(Beginning of SELECTED TEXT)

Telehealth hubs offer care options for people living on the edge the virtual world
At Catholic Charities Opportunity Center in downtown St. Paul, Senior Clinical Manager Stacie Joncas works with some of the people who’ve been hardest hit by the many crises that have befallen the Twin Cities over the last few months.
“These are people who are really having a rough time right now,” she said. “With the murder of George Floyd, the riots and COVID, what we’re finding is a huge increase in mental health and substance use problems among our client population.”
A day center for people experiencing homelessness and for members of other vulnerable communities, the Opportunity Center provides a safe place for people to spend time, eat a hot meal and get help with a variety of issues, including looking for a job, finding affordable housing and getting support for mental health and addiction concerns.
When COVID-10 hit Minnesota this spring, most health care providers made the shift to telehealth as a way to safely see their patients without risk of spreading the virus. While this approach works for people who are well connected through smartphones, computers and tablets, Joncas said a large number of her clients at the St. Paul Opportunity Center (and its sister program in Minneapolis) live on the edge of the virtual world, making accessing health care via telehealth nearly impossible.
At Catholic Charities Minneapolis, Joncas works with a group of 95 men who live in the residence. Many have regular appointments with mental and chemical health counselors. When the counselors shifted to seeing their patients online, Joncas said that many of the men missed their appointments.
Providers tried to make scheduling online visits easy, but that really didn’t make a difference for her clients, Joncas explained.
“When we’d say, ‘I see you missed your appointment. Let’s get another appointment set up on your phone,’ it usually didn’t work,” she said. “Many of these guys didn’t have phones to begin with. Or, if they did have a phone, their payments were erratic so their service was off and on. Or they had limited data and didn’t want to use it up.”
Lack of privacy an issue
And clients who did have a working smartphone weren’t all that keen on giving telehealth a try, Joncas said. Shelter living is famous for its lack of privacy, so virtually visiting with a health care provider in spaces already occupied by other people felt unappealing.

(End of SELECTED TEXT)
(Beginning of ENTRIES SUPPLIED)

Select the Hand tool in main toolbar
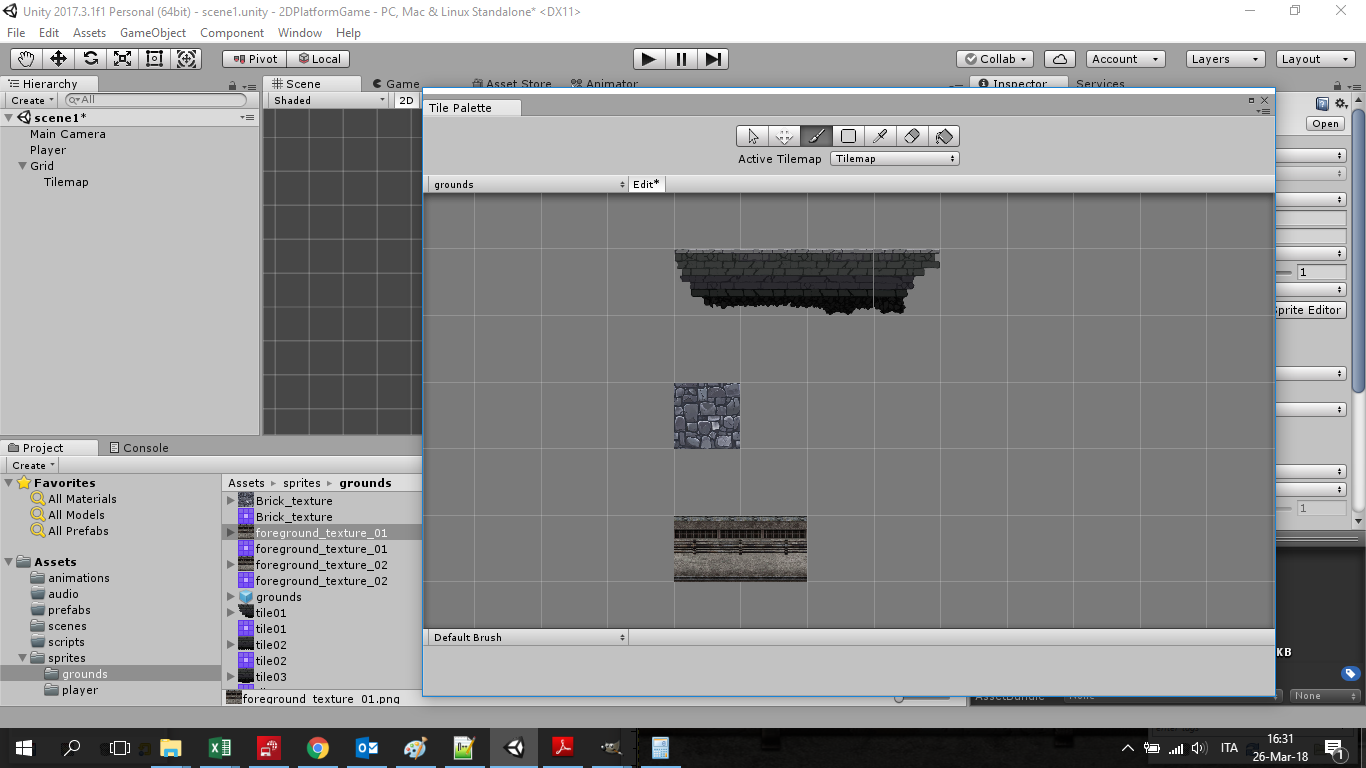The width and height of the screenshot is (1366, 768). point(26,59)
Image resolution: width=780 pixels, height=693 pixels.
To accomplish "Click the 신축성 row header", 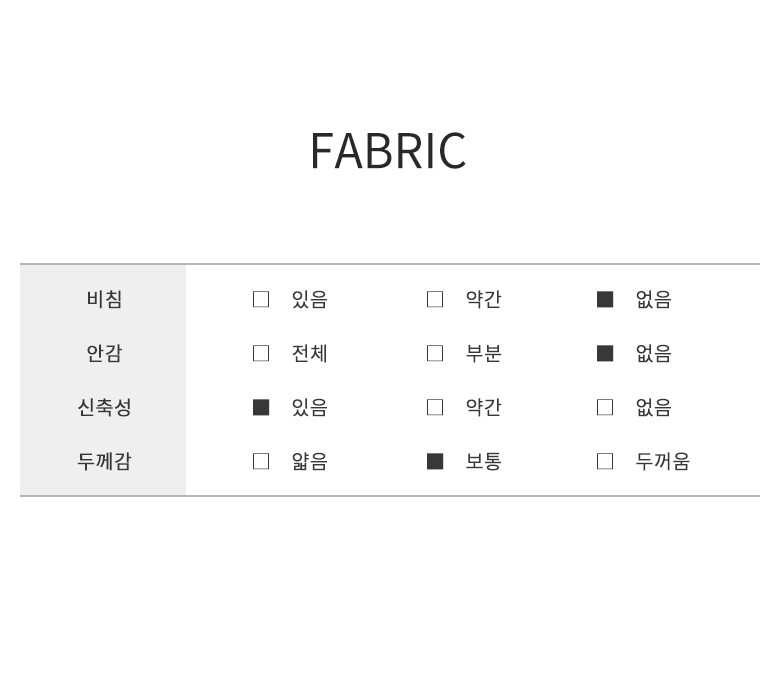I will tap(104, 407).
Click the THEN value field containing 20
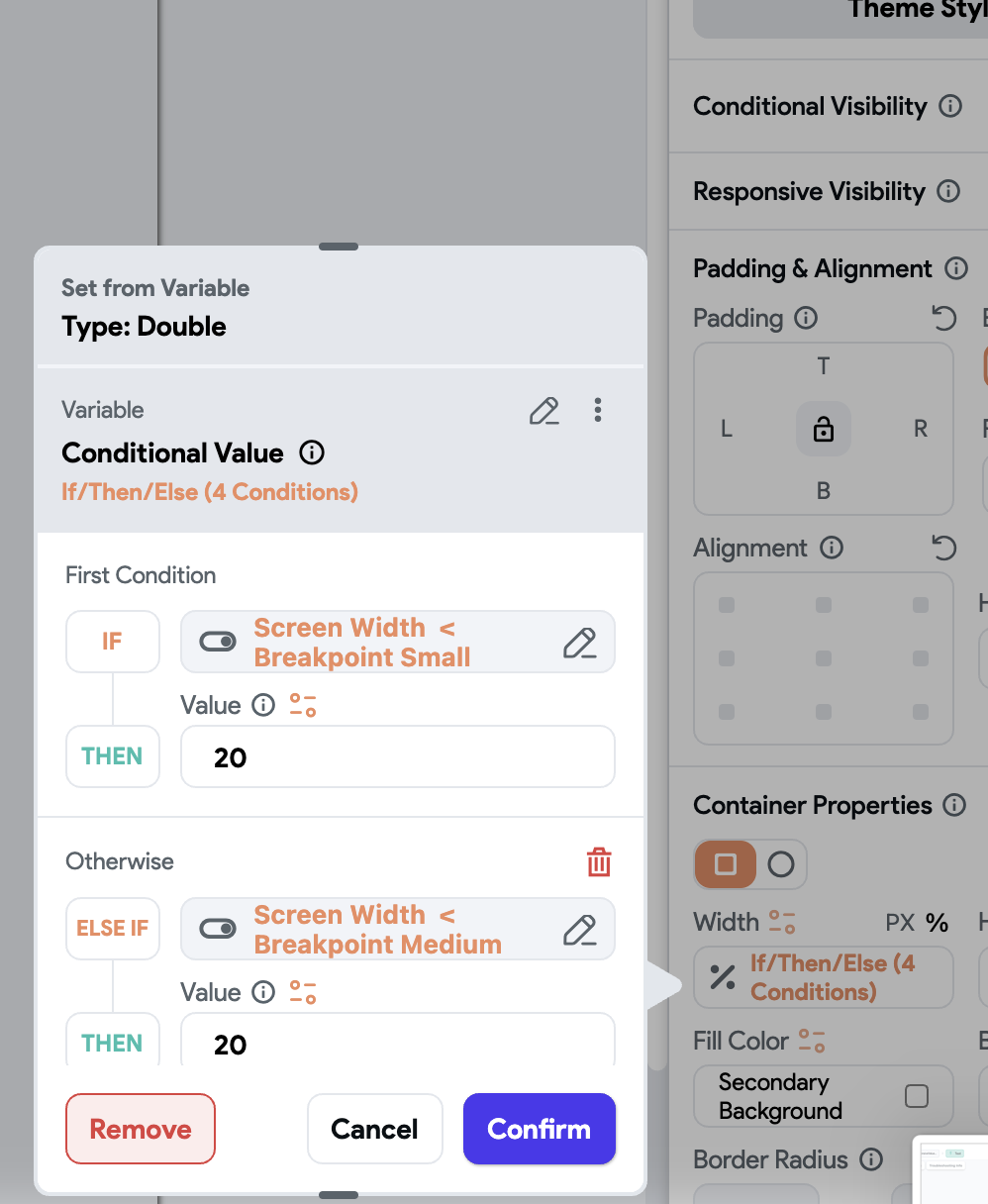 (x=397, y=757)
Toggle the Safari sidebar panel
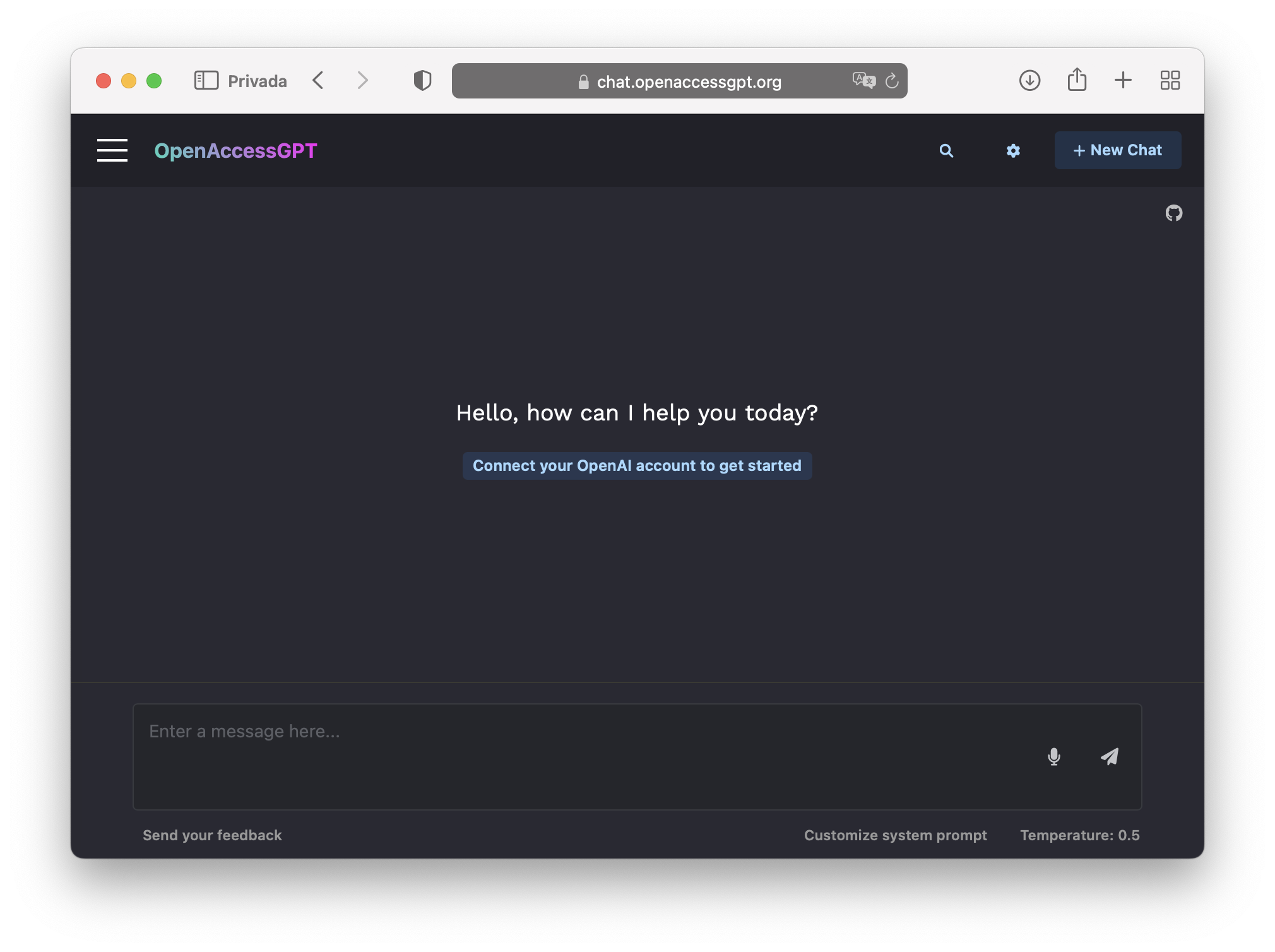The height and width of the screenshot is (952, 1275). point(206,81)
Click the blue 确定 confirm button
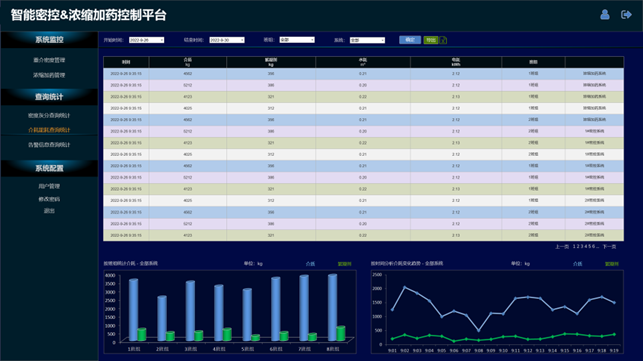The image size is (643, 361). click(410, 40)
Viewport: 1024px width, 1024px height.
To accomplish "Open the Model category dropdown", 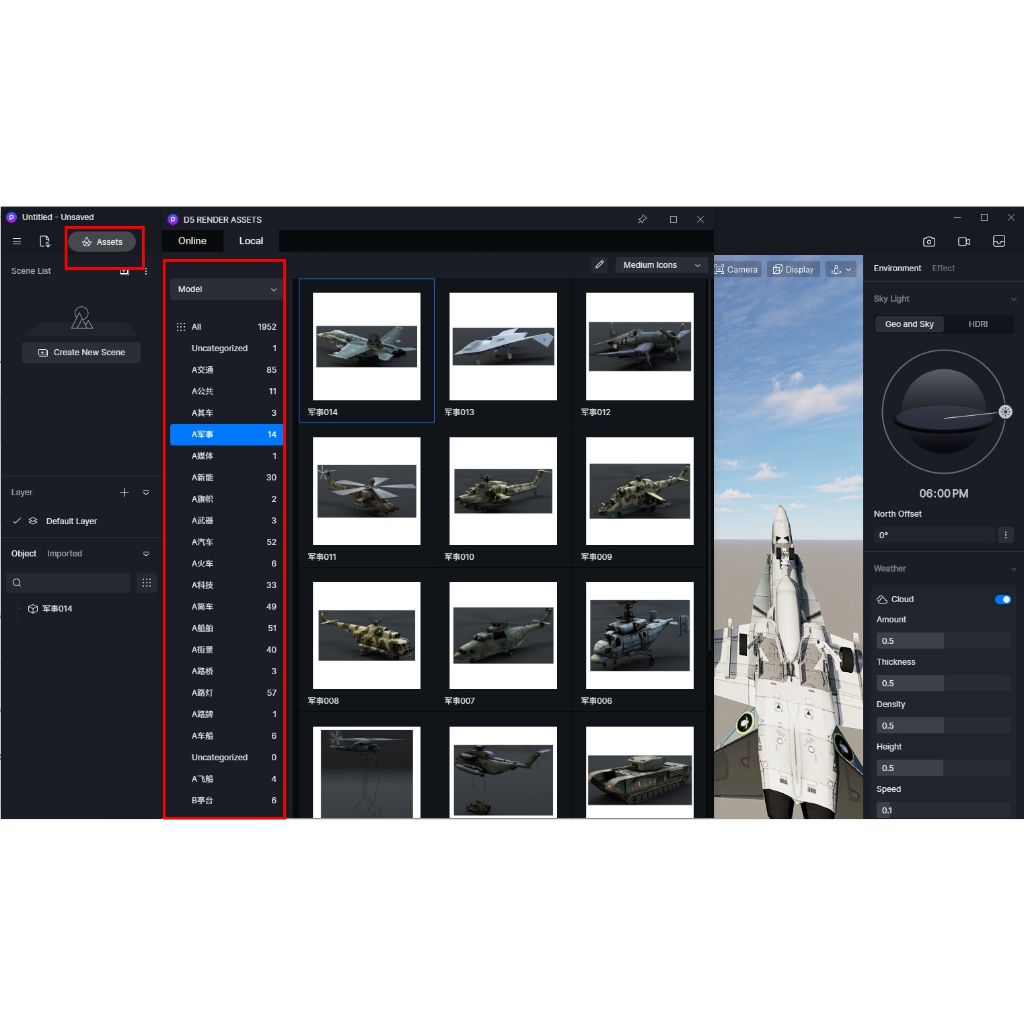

(End of ENTRIES SUPPLIED)

WORK TO BE COMPLETED
Quote the article on telehealth hubs in full, word for word. None of the material is needed here.

PROBLEM SOLUTION
Telehealth hubs offer care options for people living on the edge the virtual world
At Catholic Charities Opportunity Center in downtown St. Paul, Senior Clinical Manager Stacie Joncas works with some of the people who’ve been hardest hit by the many crises that have befallen the Twin Cities over the last few months.
“These are people who are really having a rough time right now,” she said. “With the murder of George Floyd, the riots and COVID, what we’re finding is a huge increase in mental health and substance use problems among our client population.”
A day center for people experiencing homelessness and for members of other vulnerable communities, the Opportunity Center provides a safe place for people to spend time, eat a hot meal and get help with a variety of issues, including looking for a job, finding affordable housing and getting support for mental health and addiction concerns.
When COVID-10 hit Minnesota this spring, most health care providers made the shift to telehealth as a way to safely see their patients without risk of spreading the virus. While this approach works for people who are well connected through smartphones, computers and tablets, Joncas said a large number of her clients at the St. Paul Opportunity Center (and its sister program in Minneapolis) live on the edge of the virtual world, making accessing health care via telehealth nearly impossible.
At Catholic Charities Minneapolis, Joncas works with a group of 95 men who live in the residence. Many have regular appointments with mental and chemical health counselors. When the counselors shifted to seeing their patients online, Joncas said that many of the men missed their appointments.
Providers tried to make scheduling online visits easy, but that really didn’t make a difference for her clients, Joncas explained.
“When we’d say, ‘I see you missed your appointment. Let’s get another appointment set up on your phone,’ it usually didn’t work,” she said. “Many of these guys didn’t have phones to begin with. Or, if they did have a phone, their payments were erratic so their service was off and on. Or they had limited data and didn’t want to use it up.”
Lack of privacy an issue
And clients who did have a working smartphone weren’t all that keen on giving telehealth a try, Joncas said. Shelter living is famous for its lack of privacy, so virtually visiting with a health care provider in spaces already occupied by other people felt unappealing.